Selected excerpt below:

In vitro preparation of iron-substituted human manganese superoxide dismutase: Possible toxic properties for mitochondria

We prepared an iron-substituted form of recombinant human manganese superoxide dismutase (MnSOD) by using guanidine hydrochloride for the first time as a model of iron-misincorporated MnSOD, the formation of which has been reported by M. Yang et al. upon disruption of mitochondrial metal homeostasis in yeast (Yang et al. 2006, EMBO J. 25, 1775–1783). The iron-substituted enzyme contained 0.79 g atoms of Fe/mol of subunits and had a specific activity of 80 units/mg protein/g atom of Fe/mol of subunit, which was less than 3% of the activity of the purified MnSOD. Fe-substituted MnSOD (Fe-MnSOD) showed the same absorption spectrum as that of bacterial Fe-MnSODs reported, a similar pH-dependent change of the enzymatic activity, and a similar electron paramagnetic resonance spectrum. Fe-MnSOD showed more thermal stability than native MnSOD. The Fe-substituted enzyme showed a hydrogen-peroxide-mediated radical-generating activity, which was monitored by a cation radical of 2,2′-azinobis-(3-ethylbenzthiazoline-6-sulfonate) formation similar to that of Cu,ZnSOD, but native human MnSOD and FeSOD showed no radical-generation ability. This evidence suggests that a substitution of Mn to Fe in human MnSOD in mitochondria may produce a disadvantage for oxidative stress in three ways: loss of the enzymatic activity, increase of stability, and gain of radical-generating ability.

End of Selected excerpt.
Information provided below:

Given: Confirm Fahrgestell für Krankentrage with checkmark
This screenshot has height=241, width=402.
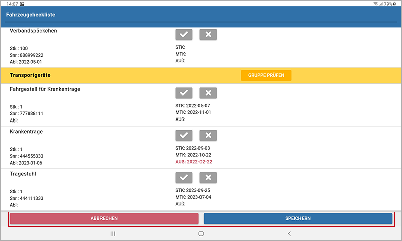Looking at the screenshot, I should tap(184, 93).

End of Information provided.

* [What is needed]: In the abstract on iron-substituted human manganese superoxide dismutase, what compound was used to prepare the iron-substituted enzyme?

* [Output for this task]: Guanidine hydrochloride.